The acoustic vibrations are converted into an electrical signal, usually by microphones. Any microphone contains a moving element, the vibrations of which generate a current or voltage in a certain way. The most common type of microphone is the dynamic, which is a reverse speaker. The vibrations of the air set in motion a membrane that is rigidly connected to a moving coil in a magnetic field. A condenser microphone, in fact, is a condenser, one of whose plates vibrates at the same time as the sound, and with it the capacitance between the plates changes. Ribbon microphones use the same principle, only one of the plates is freely suspended. Similar to a condenser electret microphone, whose plates, in the process of oscillation, generate by themselves an electric charge proportional to the amplitude of the oscillations. Many models of microphones have a built-in amplifier (the signal level directly from the acoustic-electric transducer is very low). Unlike a microphone, the pickup of an electric musical instrument registers vibrations not from the air, but from a solid body: a string or the soundboard of an instrument. The cartridge reads the record slot using a needle mechanically connected to moving coils in a magnetic field, or magnets if the coils are stationary. Or the vibrations of the needle are transmitted to the piezoelectric element which, under mechanical stress, generates an electrical charge. In magnetic recording, an audio signal is recorded on a magnetic tape and then read with a special head. Finally, optical recording was traditionally adopted in cinematography: an opaque soundtrack was applied from the edge of the film,

In synthesizers, sound is born directly in the form of electrical vibrations, there is no primary transformation of acoustic waves into an electrical signal.

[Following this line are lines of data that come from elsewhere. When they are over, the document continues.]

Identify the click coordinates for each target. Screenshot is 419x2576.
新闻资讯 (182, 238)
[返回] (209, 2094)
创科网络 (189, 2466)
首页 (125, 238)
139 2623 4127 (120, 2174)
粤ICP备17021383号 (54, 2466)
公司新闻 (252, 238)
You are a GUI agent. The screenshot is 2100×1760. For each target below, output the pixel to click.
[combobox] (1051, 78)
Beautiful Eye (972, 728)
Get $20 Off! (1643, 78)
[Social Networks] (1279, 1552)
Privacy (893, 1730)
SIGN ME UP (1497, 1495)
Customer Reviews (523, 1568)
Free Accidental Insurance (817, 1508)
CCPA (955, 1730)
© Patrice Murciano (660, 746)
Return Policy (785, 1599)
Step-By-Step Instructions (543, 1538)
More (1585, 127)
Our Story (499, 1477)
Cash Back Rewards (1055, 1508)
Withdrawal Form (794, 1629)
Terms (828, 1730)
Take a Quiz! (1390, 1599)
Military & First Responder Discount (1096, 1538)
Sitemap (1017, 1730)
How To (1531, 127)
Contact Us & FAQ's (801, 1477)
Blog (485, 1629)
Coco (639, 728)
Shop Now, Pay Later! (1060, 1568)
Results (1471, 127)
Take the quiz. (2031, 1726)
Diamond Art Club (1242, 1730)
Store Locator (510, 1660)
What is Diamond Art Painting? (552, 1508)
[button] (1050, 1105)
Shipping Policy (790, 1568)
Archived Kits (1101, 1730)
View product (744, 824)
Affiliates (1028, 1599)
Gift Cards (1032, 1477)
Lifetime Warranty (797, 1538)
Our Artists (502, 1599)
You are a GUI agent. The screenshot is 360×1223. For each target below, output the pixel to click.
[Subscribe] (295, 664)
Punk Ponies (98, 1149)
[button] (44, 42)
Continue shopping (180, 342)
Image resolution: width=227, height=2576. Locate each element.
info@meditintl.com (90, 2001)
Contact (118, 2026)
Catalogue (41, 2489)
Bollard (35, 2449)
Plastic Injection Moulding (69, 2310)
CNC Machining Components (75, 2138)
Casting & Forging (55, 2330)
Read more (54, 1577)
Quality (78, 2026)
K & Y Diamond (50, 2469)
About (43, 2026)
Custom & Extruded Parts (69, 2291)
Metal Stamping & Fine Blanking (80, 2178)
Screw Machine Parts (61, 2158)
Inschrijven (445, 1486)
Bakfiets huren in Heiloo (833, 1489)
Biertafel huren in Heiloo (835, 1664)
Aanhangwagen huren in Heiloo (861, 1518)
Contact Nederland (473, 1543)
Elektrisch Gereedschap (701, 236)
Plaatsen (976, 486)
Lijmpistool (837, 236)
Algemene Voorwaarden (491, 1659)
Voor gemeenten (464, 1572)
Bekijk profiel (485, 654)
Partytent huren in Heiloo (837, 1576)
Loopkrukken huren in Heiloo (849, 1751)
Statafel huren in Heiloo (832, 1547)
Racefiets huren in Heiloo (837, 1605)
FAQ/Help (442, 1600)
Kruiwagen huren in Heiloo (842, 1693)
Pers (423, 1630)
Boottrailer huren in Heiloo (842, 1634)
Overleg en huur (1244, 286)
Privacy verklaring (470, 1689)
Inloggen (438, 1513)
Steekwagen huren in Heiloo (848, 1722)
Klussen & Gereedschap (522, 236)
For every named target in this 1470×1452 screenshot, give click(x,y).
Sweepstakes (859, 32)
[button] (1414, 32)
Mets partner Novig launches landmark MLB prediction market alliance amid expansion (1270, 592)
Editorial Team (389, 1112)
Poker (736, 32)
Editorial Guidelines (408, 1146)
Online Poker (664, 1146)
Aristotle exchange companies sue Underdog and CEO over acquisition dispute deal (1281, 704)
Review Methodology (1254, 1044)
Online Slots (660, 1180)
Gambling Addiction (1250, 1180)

Modern autumn sound sources are diverse and digital media are becoming more and more common: CDs, DVDs, although vinyl records are also preserved. We continue to listen to radio, both terrestrial and via cable (radio hotspots). Sound accompanies television shows and movies, not to mention a phenomenon as familiar as telephony. A computer receives an increasing share in the world of audio, allowing it to conveniently archive, combine and process sound programs in the form of files. In the digital age, digitized speech and music are transmitted through digital channels, including the Internet, without serious losses in transportation. This is provided by digital encoding and the loss is due solely to compression, which is used most often. However, in digital media, either it does not exist at all (CD, SACD), or lossless audio compression algorithms are used (DVD Audio, DVD Video). In other cases, the degree of compression is determined by the required level of soundtrack quality (MP3 files, digital telephony, digital television, some types of media).